There is nothing like traveling through our own country and continuing to surprise ourselves with everything it has to offer. I like to get away from the big cities and head towards the coast in search of charming little towns. That's how I found a traditional fishermen's refuge with sandy streets and seafaring life, while I was looking for what they call the best fish broth in the Canary Islands.
Puertito de la Cruz is the southernmost town on the entire island of Fuerteventura and is located where no one expects to find anything. I drove non-stop and, when the road ended, I continued on dirt roads for 20 kilometers. And there, surrounded by fierce cliffs and desert landscapes, I found a seafaring redoubt of about 40 inhabitants stuck in the past.
This Majorero hamlet remains oblivious to the passage of time, new technologies or the tourist massification of the island. Their neighbors live as they did before, with water tanks that are refilled with tanker trucks and sunlight, because not even basic services reach down here. Perhaps, thanks to this disconnection, they have managed to safeguard the place's seafaring charm.

Puertito de la Cruz maintains traditional Canarian architecture, with low whitewashed houses and doors and windows in green and blue. It is located within a protected landscape and is ideal for walking aimlessly through all its corners, enjoying the sea breeze and the sound of the waves breaking against the rocks. This is how I discovered the fishing gear in every corner, their improvised outdoor dining rooms or the wooden clotheslines next to the sea.

All the houses, fishing cabins and terraces are oriented towards the sea and it doesn't surprise me at all. This coast is one of the most beautiful on the island, located at a strategic point where the coast bends slightly and reveals the Jandía lighthouse on the horizon. This point is very special: the Windward and Sotavento currents converge there, creating cross waves that are very rare to see.

The entire town is located on top of a cliff, but taking a walk along the edge you will find alleys and steps leading down to the beach just below. That way, you can access safely and enjoy the sunshine. Even in December the weather is good and there were people swimming, although the Atlantic Ocean is quite cold.

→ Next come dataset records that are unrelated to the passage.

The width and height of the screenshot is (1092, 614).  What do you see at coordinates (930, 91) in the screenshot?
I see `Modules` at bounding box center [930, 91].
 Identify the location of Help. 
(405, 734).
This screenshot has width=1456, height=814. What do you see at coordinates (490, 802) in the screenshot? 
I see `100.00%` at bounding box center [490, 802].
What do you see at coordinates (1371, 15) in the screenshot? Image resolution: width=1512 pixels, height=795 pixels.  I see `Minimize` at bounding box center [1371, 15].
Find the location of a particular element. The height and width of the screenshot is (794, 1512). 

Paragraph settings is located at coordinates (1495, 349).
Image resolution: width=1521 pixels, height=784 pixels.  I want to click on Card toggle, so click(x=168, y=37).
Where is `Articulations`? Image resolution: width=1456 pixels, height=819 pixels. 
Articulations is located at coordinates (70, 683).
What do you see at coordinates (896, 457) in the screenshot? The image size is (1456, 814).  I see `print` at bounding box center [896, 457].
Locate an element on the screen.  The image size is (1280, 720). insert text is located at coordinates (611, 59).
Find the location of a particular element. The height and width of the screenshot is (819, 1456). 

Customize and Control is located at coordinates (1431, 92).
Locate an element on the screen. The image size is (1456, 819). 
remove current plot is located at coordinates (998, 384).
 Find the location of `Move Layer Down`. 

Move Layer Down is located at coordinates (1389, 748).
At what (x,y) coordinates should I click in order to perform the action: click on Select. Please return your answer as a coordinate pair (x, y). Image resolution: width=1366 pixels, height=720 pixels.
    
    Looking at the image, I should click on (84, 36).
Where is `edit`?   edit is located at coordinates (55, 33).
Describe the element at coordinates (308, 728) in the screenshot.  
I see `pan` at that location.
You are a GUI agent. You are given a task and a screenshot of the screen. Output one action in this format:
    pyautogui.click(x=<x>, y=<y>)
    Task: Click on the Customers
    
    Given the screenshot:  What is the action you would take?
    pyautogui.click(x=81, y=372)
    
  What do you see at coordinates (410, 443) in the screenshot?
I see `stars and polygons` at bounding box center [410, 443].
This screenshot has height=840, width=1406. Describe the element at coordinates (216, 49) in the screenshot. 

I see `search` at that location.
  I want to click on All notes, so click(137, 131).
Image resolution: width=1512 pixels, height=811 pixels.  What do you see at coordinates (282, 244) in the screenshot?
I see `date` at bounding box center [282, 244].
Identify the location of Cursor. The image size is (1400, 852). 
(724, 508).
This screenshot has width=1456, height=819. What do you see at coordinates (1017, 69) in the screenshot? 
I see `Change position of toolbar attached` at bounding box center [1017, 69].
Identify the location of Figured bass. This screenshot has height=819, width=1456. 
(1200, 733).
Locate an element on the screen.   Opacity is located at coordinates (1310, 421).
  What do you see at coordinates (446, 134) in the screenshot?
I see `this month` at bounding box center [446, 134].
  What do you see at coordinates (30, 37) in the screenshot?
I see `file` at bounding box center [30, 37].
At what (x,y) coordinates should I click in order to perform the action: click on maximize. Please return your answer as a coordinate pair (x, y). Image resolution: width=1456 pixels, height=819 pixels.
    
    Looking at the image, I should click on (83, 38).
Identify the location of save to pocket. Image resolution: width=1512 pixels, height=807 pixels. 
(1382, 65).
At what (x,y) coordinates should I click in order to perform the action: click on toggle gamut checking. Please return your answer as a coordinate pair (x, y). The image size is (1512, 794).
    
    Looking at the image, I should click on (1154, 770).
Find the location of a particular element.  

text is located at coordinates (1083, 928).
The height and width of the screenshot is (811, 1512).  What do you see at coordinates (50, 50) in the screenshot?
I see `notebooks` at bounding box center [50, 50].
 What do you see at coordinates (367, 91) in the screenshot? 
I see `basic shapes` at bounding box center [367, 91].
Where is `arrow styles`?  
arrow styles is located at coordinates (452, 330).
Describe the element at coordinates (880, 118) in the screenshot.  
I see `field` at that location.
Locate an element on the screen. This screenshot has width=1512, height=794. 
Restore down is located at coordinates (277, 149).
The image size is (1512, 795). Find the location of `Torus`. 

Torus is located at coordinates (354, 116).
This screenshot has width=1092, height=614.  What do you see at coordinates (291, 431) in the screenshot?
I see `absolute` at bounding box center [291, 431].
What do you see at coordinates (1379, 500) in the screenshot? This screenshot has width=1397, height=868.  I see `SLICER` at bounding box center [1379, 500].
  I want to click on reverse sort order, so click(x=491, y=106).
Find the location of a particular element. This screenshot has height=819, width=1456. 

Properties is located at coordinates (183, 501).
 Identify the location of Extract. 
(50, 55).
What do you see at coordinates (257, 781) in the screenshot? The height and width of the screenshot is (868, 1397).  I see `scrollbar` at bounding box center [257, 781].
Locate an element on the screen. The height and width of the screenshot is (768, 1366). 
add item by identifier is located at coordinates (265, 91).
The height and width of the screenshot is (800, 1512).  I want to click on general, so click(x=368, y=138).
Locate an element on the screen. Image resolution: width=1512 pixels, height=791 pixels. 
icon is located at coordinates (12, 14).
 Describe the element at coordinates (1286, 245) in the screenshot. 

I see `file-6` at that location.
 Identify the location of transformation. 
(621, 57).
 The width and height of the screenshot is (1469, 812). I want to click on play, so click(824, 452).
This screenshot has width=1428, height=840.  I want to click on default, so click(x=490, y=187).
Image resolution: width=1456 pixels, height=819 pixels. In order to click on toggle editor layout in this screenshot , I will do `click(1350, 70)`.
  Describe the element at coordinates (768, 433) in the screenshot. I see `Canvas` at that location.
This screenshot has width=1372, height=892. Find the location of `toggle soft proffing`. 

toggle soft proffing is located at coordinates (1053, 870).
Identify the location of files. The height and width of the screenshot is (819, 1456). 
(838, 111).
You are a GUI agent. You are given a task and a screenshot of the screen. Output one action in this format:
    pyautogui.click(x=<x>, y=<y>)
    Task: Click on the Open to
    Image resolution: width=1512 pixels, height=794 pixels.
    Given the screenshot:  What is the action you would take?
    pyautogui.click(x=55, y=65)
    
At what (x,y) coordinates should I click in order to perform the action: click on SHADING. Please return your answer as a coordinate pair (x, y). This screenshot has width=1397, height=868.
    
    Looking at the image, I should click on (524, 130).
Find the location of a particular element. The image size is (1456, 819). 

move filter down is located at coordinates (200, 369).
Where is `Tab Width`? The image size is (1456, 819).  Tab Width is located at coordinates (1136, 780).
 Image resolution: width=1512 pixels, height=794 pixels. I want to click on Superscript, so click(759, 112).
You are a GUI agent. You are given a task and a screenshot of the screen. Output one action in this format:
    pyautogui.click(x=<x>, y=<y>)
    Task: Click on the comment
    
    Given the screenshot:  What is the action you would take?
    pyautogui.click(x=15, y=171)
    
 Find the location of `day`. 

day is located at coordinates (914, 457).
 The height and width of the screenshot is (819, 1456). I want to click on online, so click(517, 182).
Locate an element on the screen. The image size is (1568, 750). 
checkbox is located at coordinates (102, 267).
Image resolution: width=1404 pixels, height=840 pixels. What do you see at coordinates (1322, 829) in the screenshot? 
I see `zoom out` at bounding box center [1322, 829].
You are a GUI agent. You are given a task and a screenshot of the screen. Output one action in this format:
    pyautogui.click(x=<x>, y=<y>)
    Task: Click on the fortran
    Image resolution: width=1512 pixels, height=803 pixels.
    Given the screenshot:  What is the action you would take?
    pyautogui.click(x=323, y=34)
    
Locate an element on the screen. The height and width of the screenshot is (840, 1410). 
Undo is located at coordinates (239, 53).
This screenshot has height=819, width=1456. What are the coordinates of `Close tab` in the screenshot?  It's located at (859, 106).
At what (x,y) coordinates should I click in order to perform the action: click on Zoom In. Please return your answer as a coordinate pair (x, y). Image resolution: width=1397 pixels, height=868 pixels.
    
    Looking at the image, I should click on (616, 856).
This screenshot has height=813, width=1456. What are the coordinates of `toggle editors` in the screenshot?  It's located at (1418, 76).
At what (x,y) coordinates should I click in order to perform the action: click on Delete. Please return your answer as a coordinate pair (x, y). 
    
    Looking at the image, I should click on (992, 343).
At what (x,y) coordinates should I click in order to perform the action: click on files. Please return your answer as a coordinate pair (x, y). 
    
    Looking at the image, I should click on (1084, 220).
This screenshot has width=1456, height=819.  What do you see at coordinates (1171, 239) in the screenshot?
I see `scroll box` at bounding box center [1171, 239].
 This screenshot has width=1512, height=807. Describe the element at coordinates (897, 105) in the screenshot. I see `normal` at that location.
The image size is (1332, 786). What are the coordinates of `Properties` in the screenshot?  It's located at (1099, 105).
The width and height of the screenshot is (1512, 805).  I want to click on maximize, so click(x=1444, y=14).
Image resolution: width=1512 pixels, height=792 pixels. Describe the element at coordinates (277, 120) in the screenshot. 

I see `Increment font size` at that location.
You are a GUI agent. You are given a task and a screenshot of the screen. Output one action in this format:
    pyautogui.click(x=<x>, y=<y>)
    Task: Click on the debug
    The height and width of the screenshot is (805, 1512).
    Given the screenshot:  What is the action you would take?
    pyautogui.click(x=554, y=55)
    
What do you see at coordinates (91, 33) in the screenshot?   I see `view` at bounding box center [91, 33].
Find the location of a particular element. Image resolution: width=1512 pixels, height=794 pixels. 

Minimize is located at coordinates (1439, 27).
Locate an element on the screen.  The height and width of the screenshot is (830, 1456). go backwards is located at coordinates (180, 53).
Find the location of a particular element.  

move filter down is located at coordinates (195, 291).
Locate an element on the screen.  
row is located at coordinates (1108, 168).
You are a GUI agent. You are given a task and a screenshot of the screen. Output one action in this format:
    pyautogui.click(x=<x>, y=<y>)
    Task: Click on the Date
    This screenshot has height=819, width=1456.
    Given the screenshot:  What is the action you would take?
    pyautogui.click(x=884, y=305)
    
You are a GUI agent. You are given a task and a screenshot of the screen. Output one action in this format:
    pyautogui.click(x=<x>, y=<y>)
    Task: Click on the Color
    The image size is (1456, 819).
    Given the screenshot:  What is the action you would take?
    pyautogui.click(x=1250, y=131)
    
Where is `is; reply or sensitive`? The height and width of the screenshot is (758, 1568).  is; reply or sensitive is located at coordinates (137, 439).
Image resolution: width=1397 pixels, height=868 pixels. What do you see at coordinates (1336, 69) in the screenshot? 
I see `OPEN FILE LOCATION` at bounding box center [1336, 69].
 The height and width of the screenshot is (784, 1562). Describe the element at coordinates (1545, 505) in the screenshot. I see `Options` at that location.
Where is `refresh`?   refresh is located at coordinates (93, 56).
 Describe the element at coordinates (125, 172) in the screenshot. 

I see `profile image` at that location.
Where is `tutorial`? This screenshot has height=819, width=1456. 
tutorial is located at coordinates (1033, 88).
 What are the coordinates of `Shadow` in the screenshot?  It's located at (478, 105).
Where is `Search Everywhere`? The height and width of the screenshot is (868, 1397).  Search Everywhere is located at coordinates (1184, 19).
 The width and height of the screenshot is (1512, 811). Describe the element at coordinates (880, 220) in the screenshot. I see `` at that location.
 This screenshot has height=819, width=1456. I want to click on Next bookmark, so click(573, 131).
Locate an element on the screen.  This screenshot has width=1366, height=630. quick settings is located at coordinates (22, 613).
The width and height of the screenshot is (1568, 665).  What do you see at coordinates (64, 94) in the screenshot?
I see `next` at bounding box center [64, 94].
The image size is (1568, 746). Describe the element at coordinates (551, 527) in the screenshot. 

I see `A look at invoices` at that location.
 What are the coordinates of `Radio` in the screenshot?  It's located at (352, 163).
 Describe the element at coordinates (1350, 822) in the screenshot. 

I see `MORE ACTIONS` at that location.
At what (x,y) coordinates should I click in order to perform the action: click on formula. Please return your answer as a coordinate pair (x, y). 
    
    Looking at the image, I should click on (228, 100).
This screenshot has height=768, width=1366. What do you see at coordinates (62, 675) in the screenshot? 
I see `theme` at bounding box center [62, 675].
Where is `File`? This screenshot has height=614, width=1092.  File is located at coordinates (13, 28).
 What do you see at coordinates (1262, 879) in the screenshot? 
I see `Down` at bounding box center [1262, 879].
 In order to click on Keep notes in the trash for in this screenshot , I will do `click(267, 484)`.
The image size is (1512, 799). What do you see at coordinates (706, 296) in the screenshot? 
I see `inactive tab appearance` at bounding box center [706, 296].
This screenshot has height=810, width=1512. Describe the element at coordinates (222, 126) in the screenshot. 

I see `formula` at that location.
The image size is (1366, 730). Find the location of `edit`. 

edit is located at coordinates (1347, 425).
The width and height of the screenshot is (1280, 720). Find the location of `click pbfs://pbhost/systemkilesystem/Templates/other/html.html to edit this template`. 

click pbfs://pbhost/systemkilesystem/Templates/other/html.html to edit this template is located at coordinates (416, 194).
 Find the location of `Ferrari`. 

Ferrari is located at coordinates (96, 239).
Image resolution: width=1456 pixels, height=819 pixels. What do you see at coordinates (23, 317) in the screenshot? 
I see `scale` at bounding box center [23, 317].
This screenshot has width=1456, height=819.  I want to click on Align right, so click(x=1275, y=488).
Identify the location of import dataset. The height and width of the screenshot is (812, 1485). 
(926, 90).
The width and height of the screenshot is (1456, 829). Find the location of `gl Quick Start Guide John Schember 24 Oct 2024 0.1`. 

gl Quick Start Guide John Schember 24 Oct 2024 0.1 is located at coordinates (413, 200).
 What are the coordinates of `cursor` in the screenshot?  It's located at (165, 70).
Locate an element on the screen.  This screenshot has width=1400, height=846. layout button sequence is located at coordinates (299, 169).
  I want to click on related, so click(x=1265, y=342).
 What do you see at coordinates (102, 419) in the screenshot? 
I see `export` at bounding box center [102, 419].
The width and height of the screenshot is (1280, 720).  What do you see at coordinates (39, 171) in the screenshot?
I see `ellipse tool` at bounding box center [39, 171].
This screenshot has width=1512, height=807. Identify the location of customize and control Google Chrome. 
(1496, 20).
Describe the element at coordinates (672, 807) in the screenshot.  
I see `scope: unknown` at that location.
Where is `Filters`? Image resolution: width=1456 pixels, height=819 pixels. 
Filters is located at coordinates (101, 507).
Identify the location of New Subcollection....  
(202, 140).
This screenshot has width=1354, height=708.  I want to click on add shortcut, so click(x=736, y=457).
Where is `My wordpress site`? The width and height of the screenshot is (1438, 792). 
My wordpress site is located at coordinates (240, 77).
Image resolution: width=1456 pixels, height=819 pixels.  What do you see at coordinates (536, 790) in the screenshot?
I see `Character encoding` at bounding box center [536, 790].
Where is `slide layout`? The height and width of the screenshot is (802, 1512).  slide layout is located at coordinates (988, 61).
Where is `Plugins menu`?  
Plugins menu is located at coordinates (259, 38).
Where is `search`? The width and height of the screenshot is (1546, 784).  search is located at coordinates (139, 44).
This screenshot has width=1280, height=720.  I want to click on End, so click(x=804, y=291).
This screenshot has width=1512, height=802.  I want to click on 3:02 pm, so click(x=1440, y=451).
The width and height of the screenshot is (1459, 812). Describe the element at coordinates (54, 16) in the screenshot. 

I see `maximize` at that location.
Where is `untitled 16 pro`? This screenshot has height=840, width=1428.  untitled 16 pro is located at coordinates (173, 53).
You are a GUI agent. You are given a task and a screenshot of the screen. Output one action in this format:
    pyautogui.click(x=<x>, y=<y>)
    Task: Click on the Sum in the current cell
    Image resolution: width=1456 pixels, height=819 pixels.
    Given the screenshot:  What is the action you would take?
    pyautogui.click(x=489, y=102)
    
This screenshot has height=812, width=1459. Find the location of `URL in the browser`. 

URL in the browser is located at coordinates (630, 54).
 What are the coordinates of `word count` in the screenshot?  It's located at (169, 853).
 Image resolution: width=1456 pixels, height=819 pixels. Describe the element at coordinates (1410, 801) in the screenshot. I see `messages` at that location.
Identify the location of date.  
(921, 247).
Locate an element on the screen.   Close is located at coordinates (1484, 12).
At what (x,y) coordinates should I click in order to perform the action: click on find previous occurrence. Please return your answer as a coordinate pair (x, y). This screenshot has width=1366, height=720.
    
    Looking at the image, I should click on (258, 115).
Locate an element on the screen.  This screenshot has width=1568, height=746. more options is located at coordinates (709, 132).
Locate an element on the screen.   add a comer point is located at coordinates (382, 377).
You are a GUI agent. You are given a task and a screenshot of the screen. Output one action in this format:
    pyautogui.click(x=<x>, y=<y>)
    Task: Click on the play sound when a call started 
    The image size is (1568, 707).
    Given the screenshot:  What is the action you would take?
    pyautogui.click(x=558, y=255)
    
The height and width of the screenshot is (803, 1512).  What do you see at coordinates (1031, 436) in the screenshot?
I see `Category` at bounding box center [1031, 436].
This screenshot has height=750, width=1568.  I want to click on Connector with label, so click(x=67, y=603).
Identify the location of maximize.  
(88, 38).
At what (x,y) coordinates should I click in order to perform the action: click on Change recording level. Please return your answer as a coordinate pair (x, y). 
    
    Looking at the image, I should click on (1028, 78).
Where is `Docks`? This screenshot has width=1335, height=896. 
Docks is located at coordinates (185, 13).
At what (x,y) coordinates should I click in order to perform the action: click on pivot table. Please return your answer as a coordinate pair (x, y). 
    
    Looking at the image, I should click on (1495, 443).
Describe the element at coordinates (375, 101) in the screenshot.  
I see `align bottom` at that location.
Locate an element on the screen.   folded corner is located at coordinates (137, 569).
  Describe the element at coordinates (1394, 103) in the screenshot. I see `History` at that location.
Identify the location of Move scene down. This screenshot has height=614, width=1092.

The entire dirt road that leads to Puertito de la Cruz has detours to reach deserted, wild and virgin beaches that almost no one knows how to get to. But the town itself has a beautiful and very variable feature: when the tide goes out it is sandy and when it rises, little pools are created between the rocks ideal for bathing.

After this walk, hunger sets in and we go to what we came from the beginning: to try the authentic Majorero fish broth in what they say is the best restaurant on the island to do it. It's called Punta de Jandía and they serve it directly in the pot, with a portion so generous that four people can eat. In addition, they accompany it with blanched gofio and mojo picón.
It was spectacular and they gave me what was left to take away, so I now have dinner for three days with tremendously huge portions. Warm, comforting, accompanied by potatoes…a homemade spoon dish that is worth all that car trip.